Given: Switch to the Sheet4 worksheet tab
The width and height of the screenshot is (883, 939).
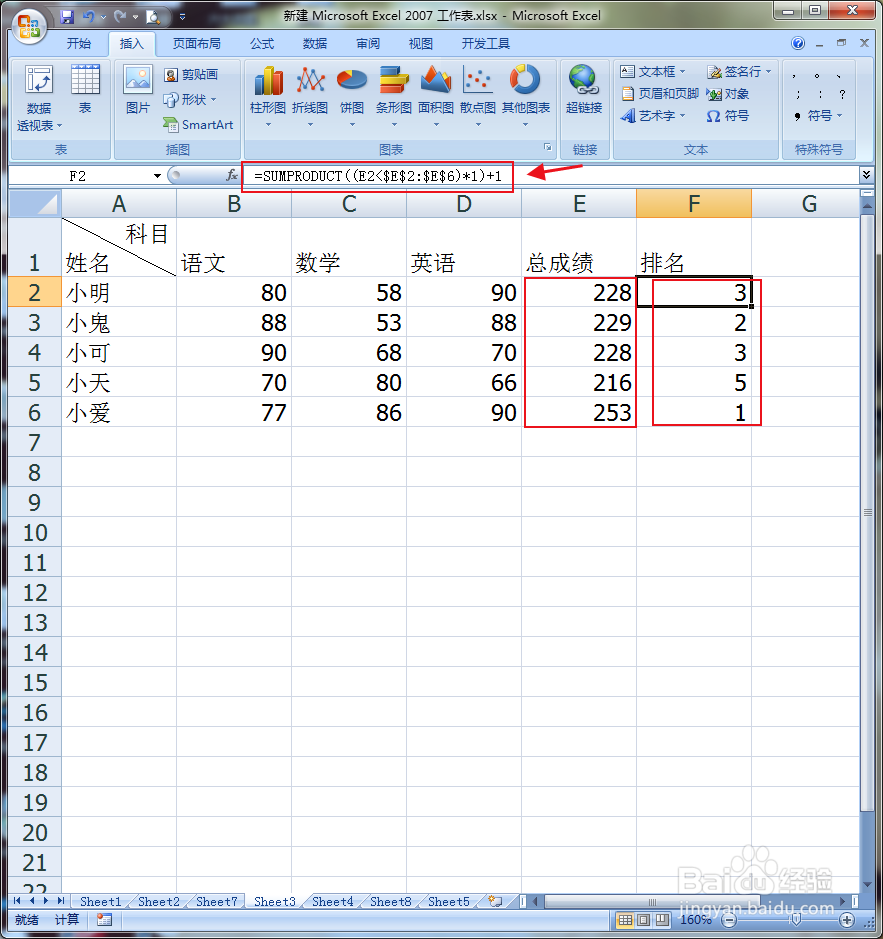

==

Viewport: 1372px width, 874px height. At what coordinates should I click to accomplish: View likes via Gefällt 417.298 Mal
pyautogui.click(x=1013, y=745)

---

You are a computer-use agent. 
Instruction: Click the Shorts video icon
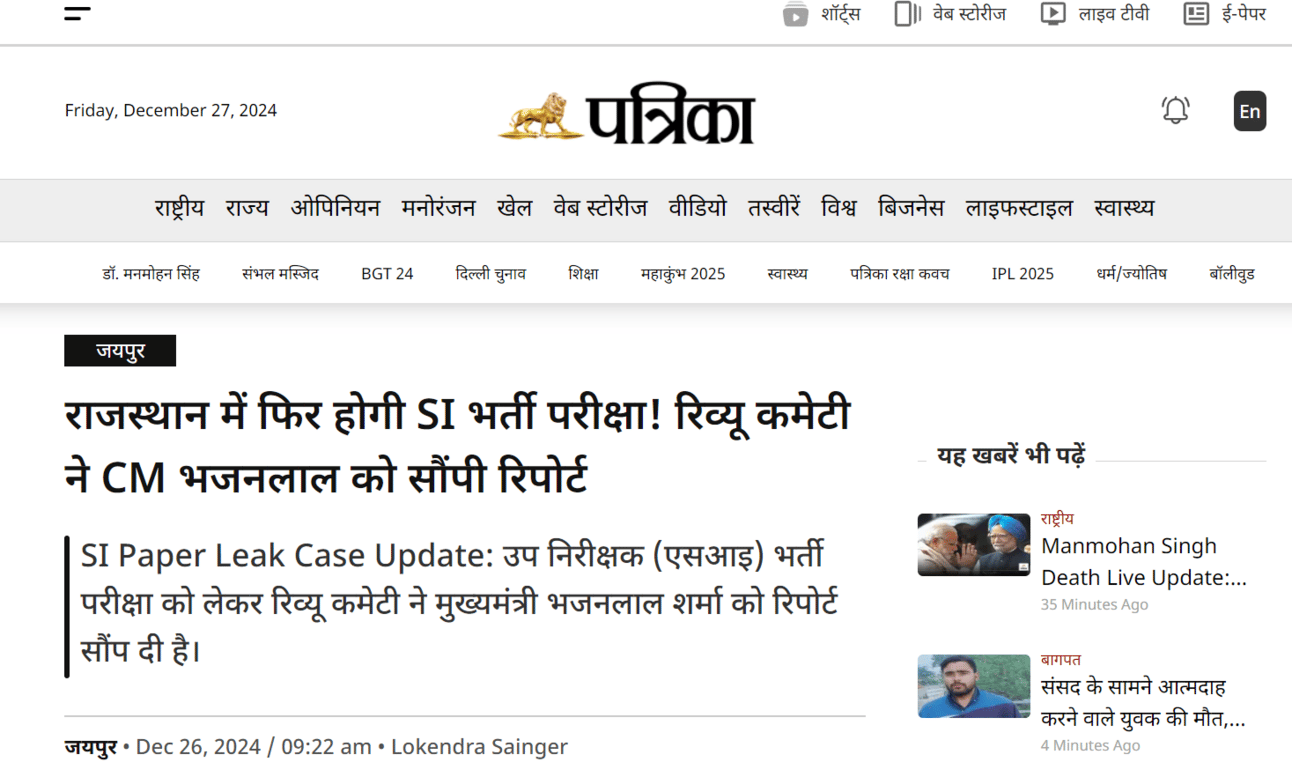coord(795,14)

* What is being asked *
All lines above from the one holding "Given: Switch to the Sheet4 worksheet tab" to the one holding "The width and", inclusive, are to be copied exactly; no other line is wanted.

* Reply to the task *
Given: Switch to the Sheet4 worksheet tab
The width and height of the screenshot is (883, 939).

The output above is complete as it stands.